Arknights: Playable Explanation and Player Agency under Opacity
This addresses the challenge of user agency under opacity in AI-mediated learning and decision-making, offering insights for XAI interface design, though it is incremental in focusing on interaction-based explanation.
The paper tackles the problem of how users can effectively act without fully understanding AI system outcomes by examining digital games as explainable interfaces, using Arknights as a case study to show that its AI system PRTS provides usable but unverifiable explanations that reorganize player agency toward interpretive reasoning.

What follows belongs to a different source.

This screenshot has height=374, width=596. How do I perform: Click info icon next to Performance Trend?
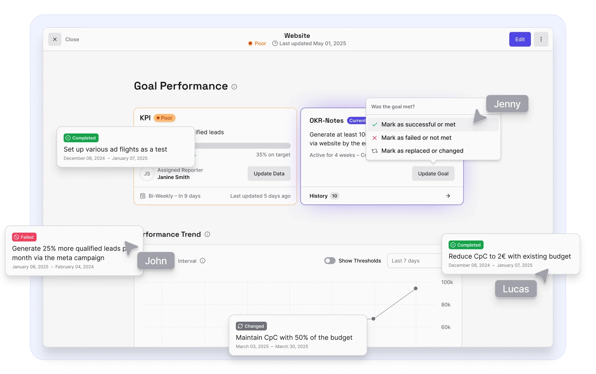pyautogui.click(x=207, y=235)
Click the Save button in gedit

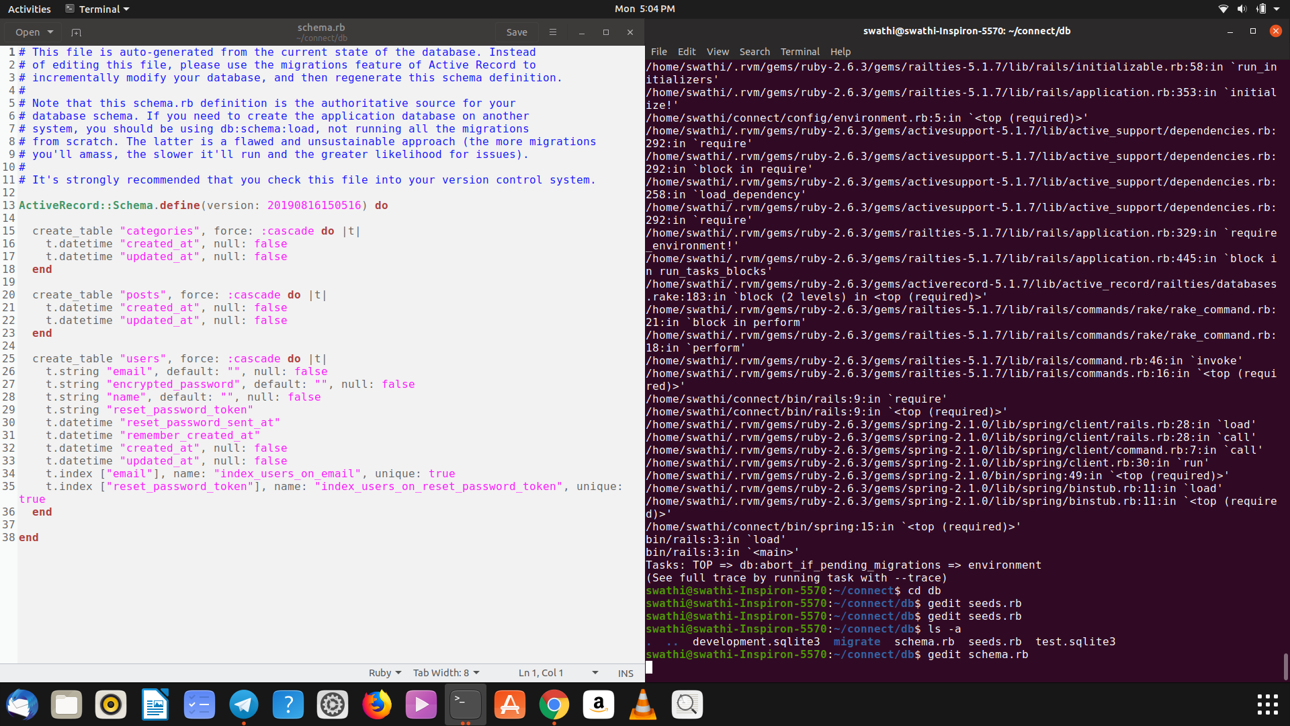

As generative AI increasingly mediates learning and decision-making, users often act effectively while struggling to interpret how system outcomes are produced. While Explainable Artificial Intelligence (XAI) research has primarily addressed this problem through transparency and visualization, less attention has been paid to how explanation is constructed through interaction. This paper examines digital games as explainable interfaces by analyzing how explanation can be configured as a playable process. Using Arknights as a case study, the paper conducts a qualitative close reading and interface analysis of the diegetic AI system PRTS, focusing on the implied player. The analysis shows that PRTS provides usable but unverifiable explanations: sufficient to initiate action, yet insufficient to stabilize causal understanding. Through incomplete information, delayed feedback, and narrative disruptions of trust, player agency is reorganized from direct control toward interpretive and abductive reasoning. The paper conceptualizes this mode as explanatory agency and discusses its implications for XAI-oriented interface design.